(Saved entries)
============

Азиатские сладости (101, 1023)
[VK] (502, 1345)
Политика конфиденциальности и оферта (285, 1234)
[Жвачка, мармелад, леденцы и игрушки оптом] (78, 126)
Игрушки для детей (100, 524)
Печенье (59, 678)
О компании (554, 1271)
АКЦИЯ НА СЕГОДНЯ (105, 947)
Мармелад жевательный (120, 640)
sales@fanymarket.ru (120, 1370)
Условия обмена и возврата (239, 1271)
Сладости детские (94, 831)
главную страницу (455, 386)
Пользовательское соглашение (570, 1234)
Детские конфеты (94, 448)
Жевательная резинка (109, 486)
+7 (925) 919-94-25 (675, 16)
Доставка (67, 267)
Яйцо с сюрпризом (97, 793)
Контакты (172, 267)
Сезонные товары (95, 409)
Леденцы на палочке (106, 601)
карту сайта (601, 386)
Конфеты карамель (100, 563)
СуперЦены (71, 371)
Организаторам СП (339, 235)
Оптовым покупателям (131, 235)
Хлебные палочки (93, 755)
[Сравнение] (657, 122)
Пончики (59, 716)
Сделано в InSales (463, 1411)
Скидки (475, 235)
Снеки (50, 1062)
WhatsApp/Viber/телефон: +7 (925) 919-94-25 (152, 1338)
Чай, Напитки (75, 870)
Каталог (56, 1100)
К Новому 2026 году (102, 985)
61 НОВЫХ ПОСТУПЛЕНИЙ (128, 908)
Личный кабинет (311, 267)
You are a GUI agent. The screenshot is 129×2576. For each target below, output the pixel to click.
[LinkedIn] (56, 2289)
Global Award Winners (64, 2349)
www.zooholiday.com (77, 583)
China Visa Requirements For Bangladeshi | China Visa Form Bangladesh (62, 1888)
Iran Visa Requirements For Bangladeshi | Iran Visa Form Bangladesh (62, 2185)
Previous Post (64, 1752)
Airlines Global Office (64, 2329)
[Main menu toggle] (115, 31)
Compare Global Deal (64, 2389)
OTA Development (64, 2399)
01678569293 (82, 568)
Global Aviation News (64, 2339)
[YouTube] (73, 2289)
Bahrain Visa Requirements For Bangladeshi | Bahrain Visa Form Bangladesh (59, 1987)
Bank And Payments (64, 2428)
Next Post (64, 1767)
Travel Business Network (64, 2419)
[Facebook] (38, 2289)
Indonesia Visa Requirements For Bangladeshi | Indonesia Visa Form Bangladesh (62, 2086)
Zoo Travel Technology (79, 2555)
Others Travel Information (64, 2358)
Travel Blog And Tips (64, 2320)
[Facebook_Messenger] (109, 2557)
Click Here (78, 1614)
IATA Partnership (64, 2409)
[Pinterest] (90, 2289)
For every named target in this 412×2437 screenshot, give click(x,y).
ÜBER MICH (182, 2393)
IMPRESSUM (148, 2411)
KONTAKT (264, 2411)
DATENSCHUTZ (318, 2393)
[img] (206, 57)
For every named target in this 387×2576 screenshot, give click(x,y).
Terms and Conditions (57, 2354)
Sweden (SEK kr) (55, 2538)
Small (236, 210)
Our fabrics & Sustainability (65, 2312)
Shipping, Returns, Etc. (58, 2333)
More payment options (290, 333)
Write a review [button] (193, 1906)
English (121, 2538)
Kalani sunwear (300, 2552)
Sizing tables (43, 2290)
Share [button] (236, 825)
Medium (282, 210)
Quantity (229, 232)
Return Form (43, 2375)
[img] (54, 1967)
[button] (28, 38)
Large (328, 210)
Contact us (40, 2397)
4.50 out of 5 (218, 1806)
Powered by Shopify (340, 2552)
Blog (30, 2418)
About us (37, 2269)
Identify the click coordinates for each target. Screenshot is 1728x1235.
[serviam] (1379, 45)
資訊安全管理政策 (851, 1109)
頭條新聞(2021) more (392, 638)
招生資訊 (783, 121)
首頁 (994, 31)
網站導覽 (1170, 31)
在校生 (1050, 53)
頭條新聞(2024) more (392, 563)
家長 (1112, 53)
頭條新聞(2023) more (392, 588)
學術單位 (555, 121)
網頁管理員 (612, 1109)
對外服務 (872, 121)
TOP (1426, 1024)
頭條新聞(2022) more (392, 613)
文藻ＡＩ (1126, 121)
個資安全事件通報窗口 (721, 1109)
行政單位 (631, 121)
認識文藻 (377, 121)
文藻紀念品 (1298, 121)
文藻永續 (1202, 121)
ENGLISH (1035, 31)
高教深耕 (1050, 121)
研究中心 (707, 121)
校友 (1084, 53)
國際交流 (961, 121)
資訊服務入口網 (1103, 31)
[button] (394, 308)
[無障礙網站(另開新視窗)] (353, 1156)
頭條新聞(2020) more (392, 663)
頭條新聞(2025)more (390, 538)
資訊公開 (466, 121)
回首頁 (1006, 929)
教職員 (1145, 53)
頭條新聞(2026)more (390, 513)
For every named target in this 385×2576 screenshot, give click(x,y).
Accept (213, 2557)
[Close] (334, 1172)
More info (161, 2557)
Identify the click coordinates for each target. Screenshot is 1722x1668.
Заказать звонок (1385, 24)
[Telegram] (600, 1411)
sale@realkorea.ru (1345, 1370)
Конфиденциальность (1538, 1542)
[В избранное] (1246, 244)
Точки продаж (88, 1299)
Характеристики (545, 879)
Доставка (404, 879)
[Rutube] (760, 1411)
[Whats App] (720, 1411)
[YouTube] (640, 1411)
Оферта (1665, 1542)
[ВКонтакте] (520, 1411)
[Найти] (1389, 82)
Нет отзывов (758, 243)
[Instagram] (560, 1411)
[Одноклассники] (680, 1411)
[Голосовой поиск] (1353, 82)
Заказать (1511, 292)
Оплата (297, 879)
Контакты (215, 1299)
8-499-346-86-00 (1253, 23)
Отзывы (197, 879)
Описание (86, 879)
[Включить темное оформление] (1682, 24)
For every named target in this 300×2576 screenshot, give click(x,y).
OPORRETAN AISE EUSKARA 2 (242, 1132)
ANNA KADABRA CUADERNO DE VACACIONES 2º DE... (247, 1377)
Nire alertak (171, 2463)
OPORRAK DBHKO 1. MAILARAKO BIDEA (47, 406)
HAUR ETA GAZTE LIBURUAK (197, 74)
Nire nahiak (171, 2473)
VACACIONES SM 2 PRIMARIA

============

## Instructions to follow:
Every line above that has the string "Bangladesh" needs to be copied.

## Task solution:
China Visa Requirements For Bangladeshi | China Visa Form Bangladesh (62, 1888)
Iran Visa Requirements For Bangladeshi | Iran Visa Form Bangladesh (62, 2185)
Bahrain Visa Requirements For Bangladeshi | Bahrain Visa Form Bangladesh (59, 1987)
Indonesia Visa Requirements For Bangladeshi | Indonesia Visa Form Bangladesh (62, 2086)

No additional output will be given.